In this notebook, we explored the advanced steps required to build robust Language Models using Recurrent Neural Networks (RNNs) and Keras.

**Key Takeaways:**
1.  **Multi-class Classification**: Requires changing the output layer to `softmax`, the loss to `categorical_crossentropy`, and the target variable to a one-hot encoded format.
2.  **Transfer Learning**: Utilizing pre-trained embeddings like Word2Vec, FastText, or ELMo can significantly boost performance by initializing the model with learned semantic relationships.
3.  **Performance Assessment**: Accuracy is often misleading in multi-class problems.
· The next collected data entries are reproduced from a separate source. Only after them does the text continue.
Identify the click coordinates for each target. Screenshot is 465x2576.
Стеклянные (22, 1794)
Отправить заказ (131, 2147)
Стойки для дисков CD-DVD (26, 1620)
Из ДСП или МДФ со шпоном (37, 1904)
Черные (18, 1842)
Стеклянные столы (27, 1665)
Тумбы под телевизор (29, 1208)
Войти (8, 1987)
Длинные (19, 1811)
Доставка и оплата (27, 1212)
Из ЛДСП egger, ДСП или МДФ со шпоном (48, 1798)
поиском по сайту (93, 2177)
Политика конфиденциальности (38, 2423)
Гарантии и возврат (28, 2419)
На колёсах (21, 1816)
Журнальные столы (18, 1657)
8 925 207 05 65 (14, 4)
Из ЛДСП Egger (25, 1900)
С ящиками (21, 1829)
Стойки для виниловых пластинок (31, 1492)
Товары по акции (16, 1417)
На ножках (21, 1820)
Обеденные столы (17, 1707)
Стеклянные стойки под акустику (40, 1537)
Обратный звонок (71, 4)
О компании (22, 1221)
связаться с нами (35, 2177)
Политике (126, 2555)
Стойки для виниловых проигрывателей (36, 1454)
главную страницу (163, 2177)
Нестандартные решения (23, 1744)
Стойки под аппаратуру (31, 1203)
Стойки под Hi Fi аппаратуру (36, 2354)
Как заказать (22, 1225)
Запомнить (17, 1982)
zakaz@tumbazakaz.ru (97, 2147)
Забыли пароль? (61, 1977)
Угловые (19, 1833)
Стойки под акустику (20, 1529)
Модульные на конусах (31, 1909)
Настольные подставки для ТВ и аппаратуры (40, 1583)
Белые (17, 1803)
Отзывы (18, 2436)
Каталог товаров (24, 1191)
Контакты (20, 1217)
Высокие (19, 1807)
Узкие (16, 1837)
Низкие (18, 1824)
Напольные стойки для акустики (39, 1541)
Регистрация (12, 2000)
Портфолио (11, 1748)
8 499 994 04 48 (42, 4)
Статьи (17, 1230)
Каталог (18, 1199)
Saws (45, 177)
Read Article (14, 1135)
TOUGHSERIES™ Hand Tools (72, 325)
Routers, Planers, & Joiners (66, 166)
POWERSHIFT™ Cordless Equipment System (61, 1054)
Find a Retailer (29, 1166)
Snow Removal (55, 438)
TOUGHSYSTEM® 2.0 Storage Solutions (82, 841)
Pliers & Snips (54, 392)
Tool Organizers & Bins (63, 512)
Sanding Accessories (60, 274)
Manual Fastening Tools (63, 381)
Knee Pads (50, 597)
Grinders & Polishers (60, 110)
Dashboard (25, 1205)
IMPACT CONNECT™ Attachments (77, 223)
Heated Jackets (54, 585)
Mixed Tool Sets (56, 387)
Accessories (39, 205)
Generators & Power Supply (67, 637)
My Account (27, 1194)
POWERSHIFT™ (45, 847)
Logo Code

Using a **Confusion Matrix** along with **Precision**, **Recall**, and **F1-Score** provides a granular view of how well the model performs for each specific category.

**Next Steps:**
*   Experiment with different pre-trained embeddings (e.g., GloVe or BERT).
*   Apply these techniques to your own text datasets.
*   Tune hyperparameters (dropout rates, LSTM units) to improve the F1-scores of underperforming classes.